§ Your instructions:
An exact copy of the data is required, with no pictures in it.

☆ ☆ ☆ ☆

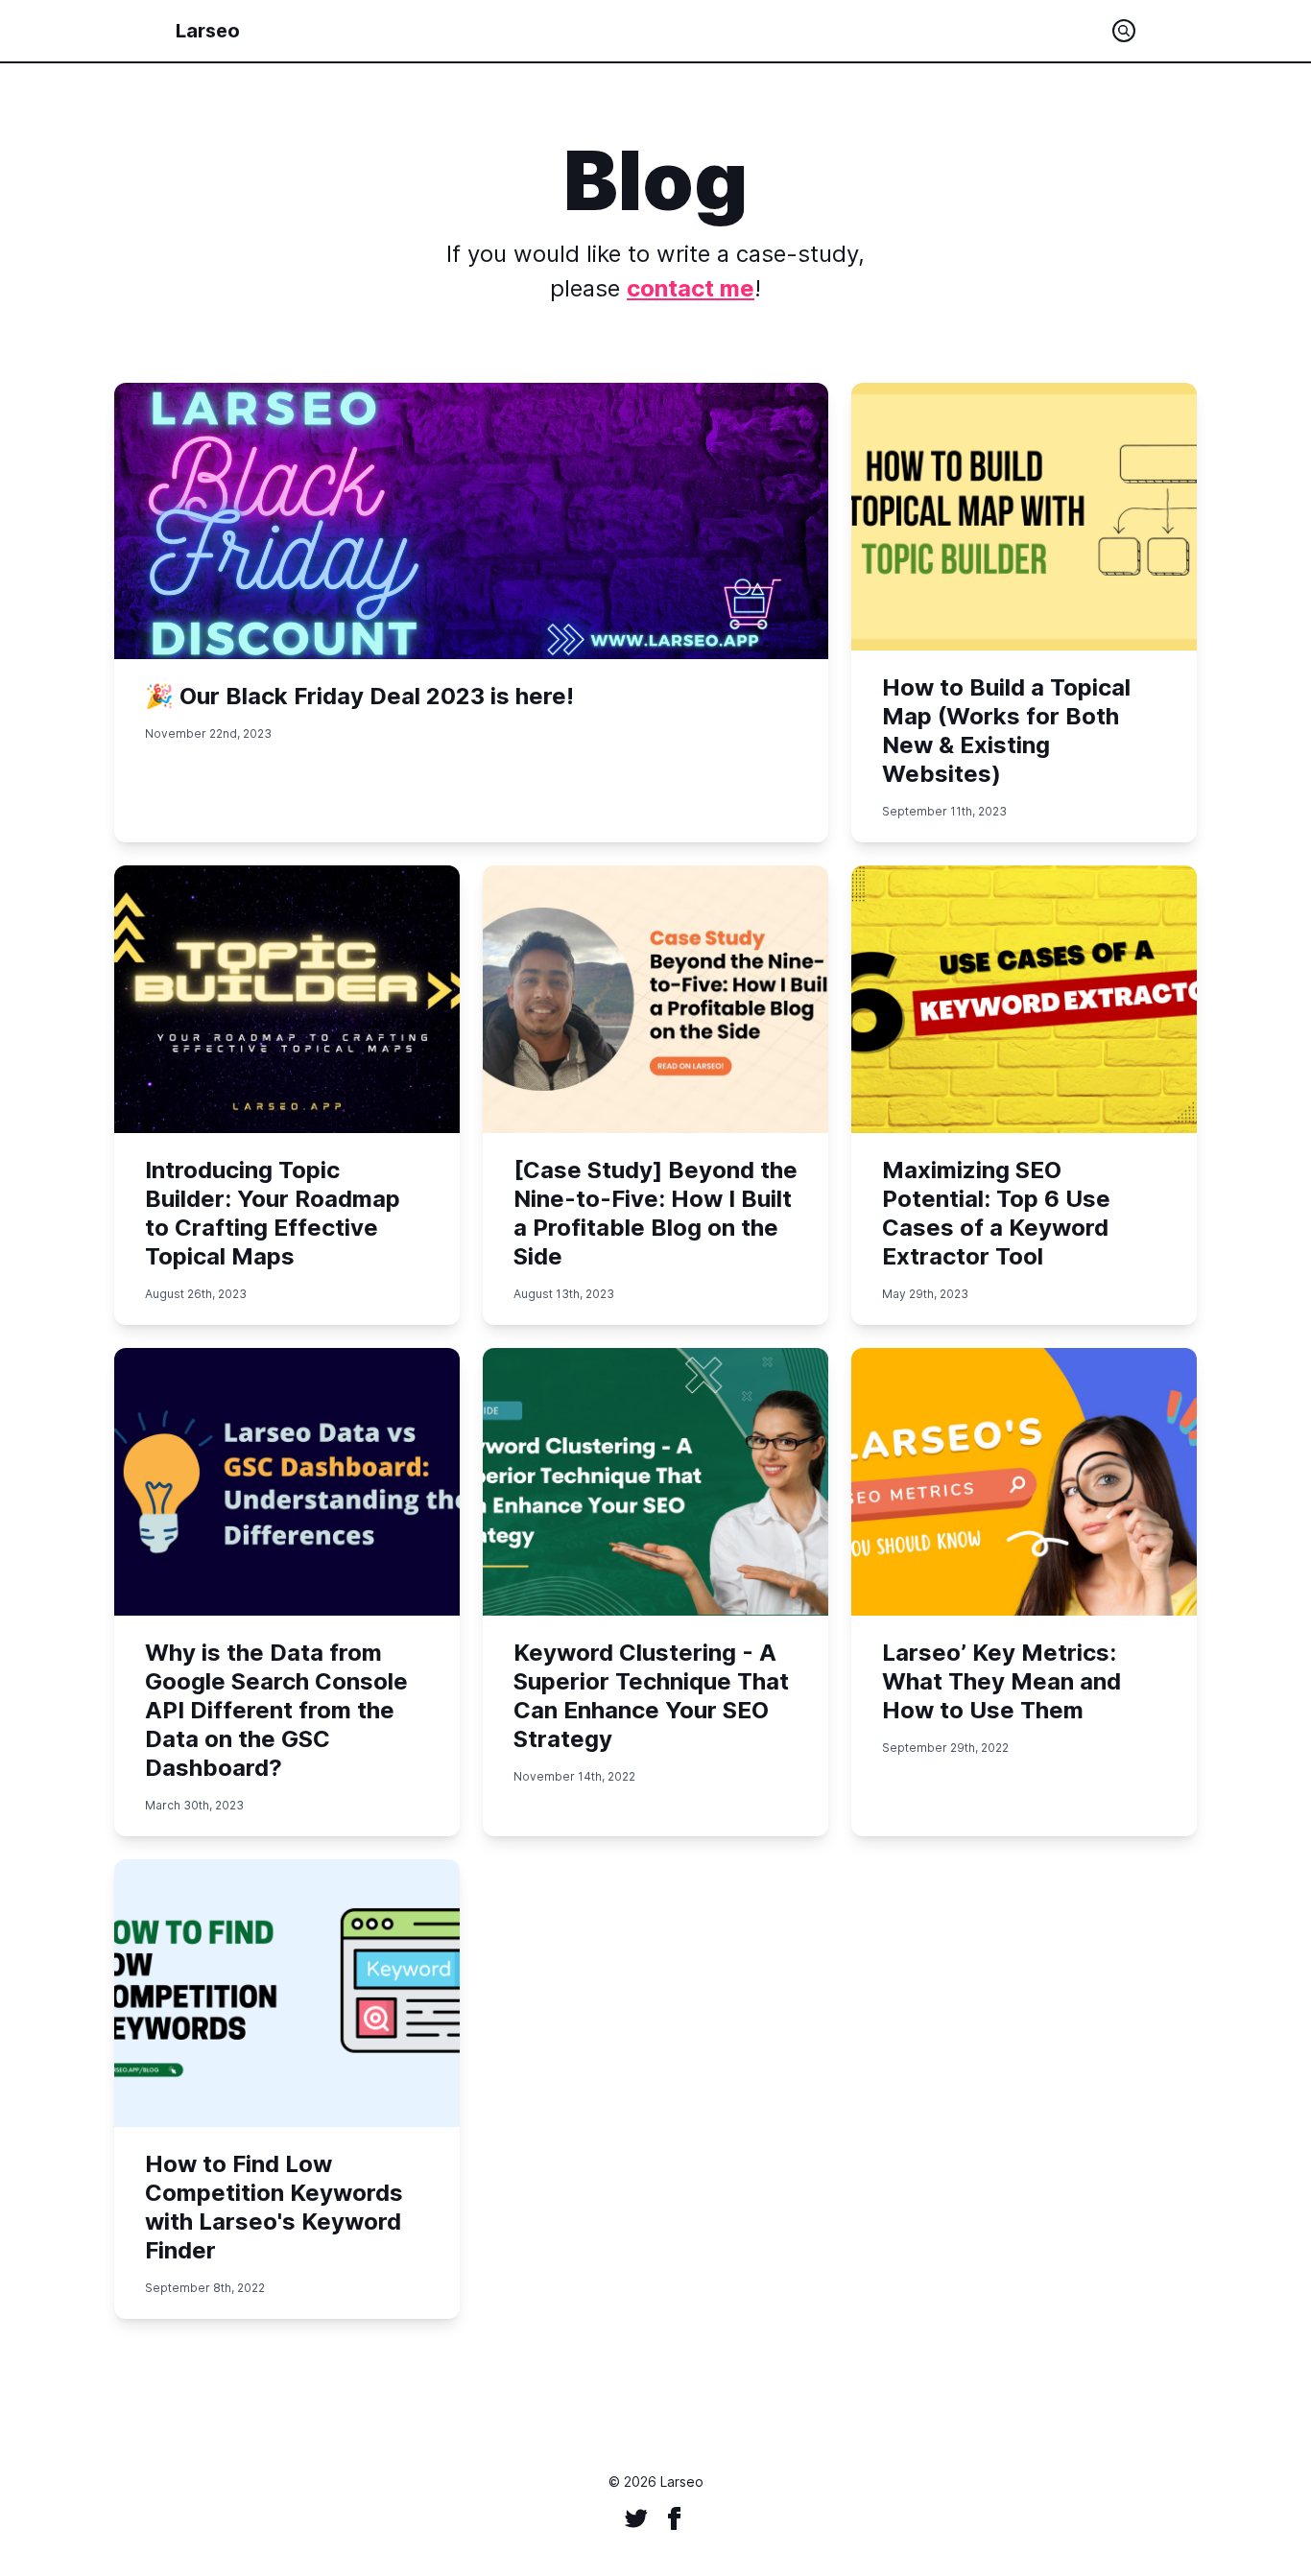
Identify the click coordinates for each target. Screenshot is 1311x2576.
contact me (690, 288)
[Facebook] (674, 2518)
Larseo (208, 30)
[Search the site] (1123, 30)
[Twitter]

☆ ☆ ☆ ☆

§ Exercise solution:
Identify the click coordinates for each target. Screenshot is 1311x2576.
contact me (690, 288)
[Facebook] (674, 2518)
Larseo (208, 30)
[Search the site] (1123, 30)
[Twitter]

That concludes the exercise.